• Exercise: The entries below are to be repeated exactly as they stand.

• Extracted information:
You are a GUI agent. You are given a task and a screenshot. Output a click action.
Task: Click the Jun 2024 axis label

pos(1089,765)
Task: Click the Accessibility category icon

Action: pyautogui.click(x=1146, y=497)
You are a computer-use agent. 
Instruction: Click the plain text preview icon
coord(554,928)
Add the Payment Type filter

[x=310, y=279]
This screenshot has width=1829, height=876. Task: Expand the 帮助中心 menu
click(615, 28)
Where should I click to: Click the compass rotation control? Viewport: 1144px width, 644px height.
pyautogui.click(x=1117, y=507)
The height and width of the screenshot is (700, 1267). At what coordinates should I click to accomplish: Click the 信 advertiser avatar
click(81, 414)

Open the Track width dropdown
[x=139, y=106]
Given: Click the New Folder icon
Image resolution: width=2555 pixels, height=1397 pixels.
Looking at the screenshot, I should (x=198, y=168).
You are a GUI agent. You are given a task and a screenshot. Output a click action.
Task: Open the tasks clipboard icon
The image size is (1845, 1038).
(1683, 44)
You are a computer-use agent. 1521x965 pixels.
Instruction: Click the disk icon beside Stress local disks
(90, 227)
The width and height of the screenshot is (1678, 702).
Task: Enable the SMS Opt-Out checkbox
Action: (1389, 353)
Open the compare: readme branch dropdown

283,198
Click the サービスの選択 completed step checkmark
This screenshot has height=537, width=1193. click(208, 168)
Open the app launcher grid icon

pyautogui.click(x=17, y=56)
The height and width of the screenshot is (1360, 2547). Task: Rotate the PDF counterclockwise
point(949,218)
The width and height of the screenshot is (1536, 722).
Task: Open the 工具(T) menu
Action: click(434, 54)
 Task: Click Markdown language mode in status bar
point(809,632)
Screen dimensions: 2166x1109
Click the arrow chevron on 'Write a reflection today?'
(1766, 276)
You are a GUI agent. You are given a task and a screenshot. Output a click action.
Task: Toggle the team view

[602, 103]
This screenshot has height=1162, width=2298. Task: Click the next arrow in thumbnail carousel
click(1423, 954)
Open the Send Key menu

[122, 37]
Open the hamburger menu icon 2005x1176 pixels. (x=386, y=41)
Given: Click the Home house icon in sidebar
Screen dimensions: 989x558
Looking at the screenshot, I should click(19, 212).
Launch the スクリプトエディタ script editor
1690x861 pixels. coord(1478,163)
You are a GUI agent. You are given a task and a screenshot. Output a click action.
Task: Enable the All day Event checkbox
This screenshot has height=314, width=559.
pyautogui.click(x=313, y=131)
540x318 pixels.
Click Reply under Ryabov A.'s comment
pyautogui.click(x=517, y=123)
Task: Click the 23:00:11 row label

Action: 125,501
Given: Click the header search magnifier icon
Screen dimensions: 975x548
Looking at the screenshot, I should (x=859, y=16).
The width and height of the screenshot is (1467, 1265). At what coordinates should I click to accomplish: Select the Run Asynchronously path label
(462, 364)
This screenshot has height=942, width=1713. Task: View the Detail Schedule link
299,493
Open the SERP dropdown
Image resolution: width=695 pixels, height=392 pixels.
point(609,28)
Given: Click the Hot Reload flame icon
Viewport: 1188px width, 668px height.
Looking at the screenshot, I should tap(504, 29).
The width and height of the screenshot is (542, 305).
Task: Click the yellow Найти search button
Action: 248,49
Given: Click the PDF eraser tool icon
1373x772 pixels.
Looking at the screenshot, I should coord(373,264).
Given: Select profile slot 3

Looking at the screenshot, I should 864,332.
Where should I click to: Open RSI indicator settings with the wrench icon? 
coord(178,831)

• Output below:
You are a GUI agent. You are given a task and a screenshot. Output a click action.
Task: Click the Jun 2024 axis label

pos(1089,765)
Task: Click the Accessibility category icon

Action: pyautogui.click(x=1146, y=497)
You are a computer-use agent. 
Instruction: Click the plain text preview icon
coord(554,928)
Add the Payment Type filter

[x=310, y=279]
This screenshot has width=1829, height=876. Task: Expand the 帮助中心 menu
click(615, 28)
Where should I click to: Click the compass rotation control? Viewport: 1144px width, 644px height.
pyautogui.click(x=1117, y=507)
The height and width of the screenshot is (700, 1267). At what coordinates should I click to accomplish: Click the 信 advertiser avatar
click(81, 414)

Open the Track width dropdown
[x=139, y=106]
Given: Click the New Folder icon
Image resolution: width=2555 pixels, height=1397 pixels.
Looking at the screenshot, I should (x=198, y=168).
You are a GUI agent. You are given a task and a screenshot. Output a click action.
Task: Open the tasks clipboard icon
The image size is (1845, 1038).
(1683, 44)
You are a computer-use agent. 1521x965 pixels.
Instruction: Click the disk icon beside Stress local disks
(90, 227)
The width and height of the screenshot is (1678, 702).
Task: Enable the SMS Opt-Out checkbox
Action: (1389, 353)
Open the compare: readme branch dropdown

283,198
Click the サービスの選択 completed step checkmark
This screenshot has height=537, width=1193. click(208, 168)
Open the app launcher grid icon

pyautogui.click(x=17, y=56)
The height and width of the screenshot is (1360, 2547). Task: Rotate the PDF counterclockwise
point(949,218)
The width and height of the screenshot is (1536, 722).
Task: Open the 工具(T) menu
Action: click(434, 54)
 Task: Click Markdown language mode in status bar
point(809,632)
Screen dimensions: 2166x1109
Click the arrow chevron on 'Write a reflection today?'
(1766, 276)
You are a GUI agent. You are given a task and a screenshot. Output a click action.
Task: Toggle the team view

[602, 103]
This screenshot has height=1162, width=2298. Task: Click the next arrow in thumbnail carousel
click(1423, 954)
Open the Send Key menu

[122, 37]
Open the hamburger menu icon 2005x1176 pixels. (x=386, y=41)
Given: Click the Home house icon in sidebar
Screen dimensions: 989x558
Looking at the screenshot, I should click(19, 212).
Launch the スクリプトエディタ script editor
1690x861 pixels. coord(1478,163)
You are a GUI agent. You are given a task and a screenshot. Output a click action.
Task: Enable the All day Event checkbox
This screenshot has height=314, width=559.
pyautogui.click(x=313, y=131)
540x318 pixels.
Click Reply under Ryabov A.'s comment
pyautogui.click(x=517, y=123)
Task: Click the 23:00:11 row label

Action: 125,501
Given: Click the header search magnifier icon
Screen dimensions: 975x548
Looking at the screenshot, I should (x=859, y=16).
The width and height of the screenshot is (1467, 1265). At what coordinates should I click to accomplish: Select the Run Asynchronously path label
(462, 364)
This screenshot has height=942, width=1713. Task: View the Detail Schedule link
299,493
Open the SERP dropdown
Image resolution: width=695 pixels, height=392 pixels.
point(609,28)
Given: Click the Hot Reload flame icon
Viewport: 1188px width, 668px height.
Looking at the screenshot, I should tap(504, 29).
The width and height of the screenshot is (542, 305).
Task: Click the yellow Найти search button
Action: 248,49
Given: Click the PDF eraser tool icon
1373x772 pixels.
Looking at the screenshot, I should coord(373,264).
Given: Select profile slot 3

Looking at the screenshot, I should 864,332.
Where should I click to: Open RSI indicator settings with the wrench icon? 
coord(178,831)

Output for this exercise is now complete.